Stored items from a collection
^^^^

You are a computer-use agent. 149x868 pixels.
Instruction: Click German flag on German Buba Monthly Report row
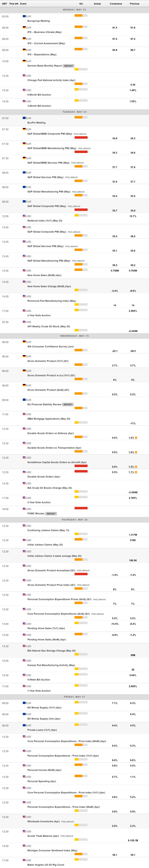(24, 61)
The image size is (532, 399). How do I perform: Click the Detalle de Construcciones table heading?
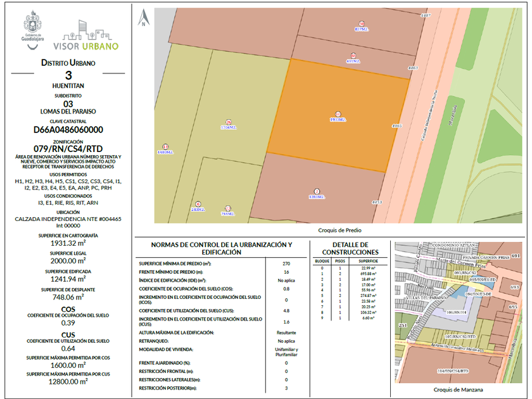coord(341,248)
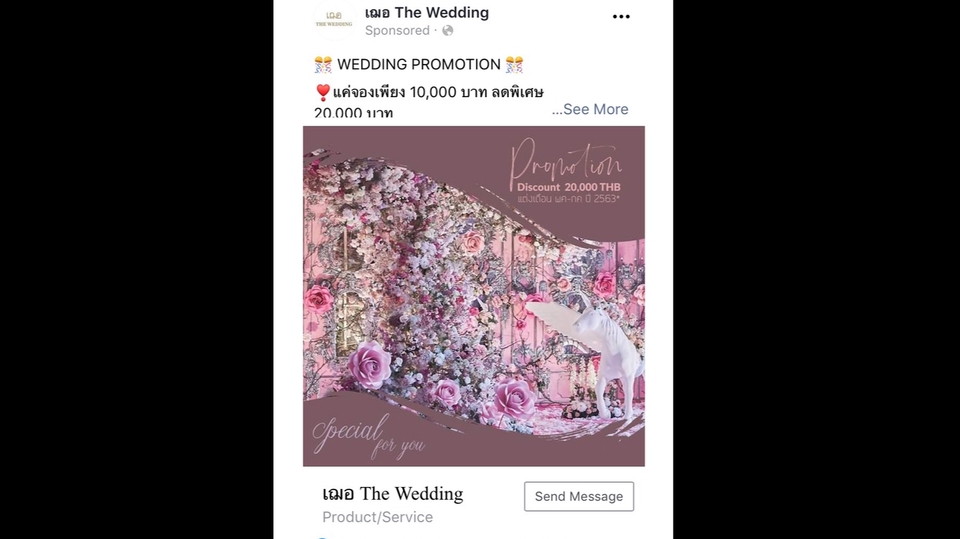Click the right confetti emoji after WEDDING PROMOTION
The image size is (960, 539).
pos(514,64)
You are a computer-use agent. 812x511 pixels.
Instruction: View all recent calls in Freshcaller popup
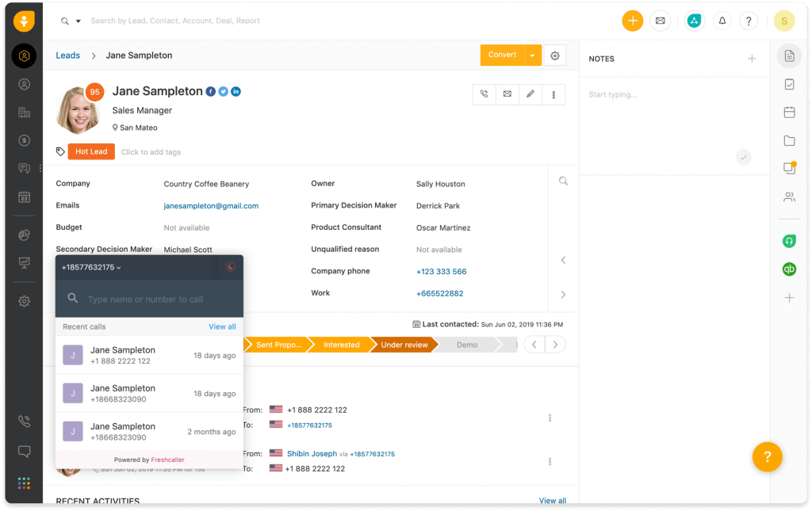pyautogui.click(x=221, y=326)
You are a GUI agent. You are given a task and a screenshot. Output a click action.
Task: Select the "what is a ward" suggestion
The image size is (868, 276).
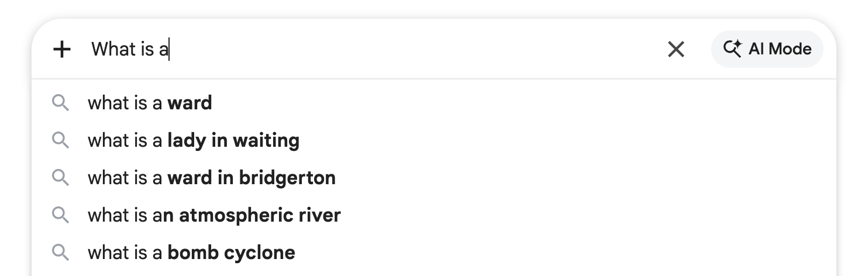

^^^^

▶ Work task
Nothing but the records, repeated exactly and stripped of pictures, should appear in the answer.

▶ Problem solution
You are a computer-use agent. 149x868 pixels.
Instruction: Click German flag on German Buba Monthly Report row
(24, 61)
The image size is (532, 399). How do I perform: Click the Detalle de Construcciones table heading?
coord(341,248)
Click the right confetti emoji after WEDDING PROMOTION
The image size is (960, 539).
pos(514,64)
You are a computer-use agent. 812x511 pixels.
Instruction: View all recent calls in Freshcaller popup
pyautogui.click(x=221, y=326)
You are a GUI agent. You are given a task and a screenshot. Output a click action.
Task: Select the "what is a ward" suggestion
The image size is (868, 276).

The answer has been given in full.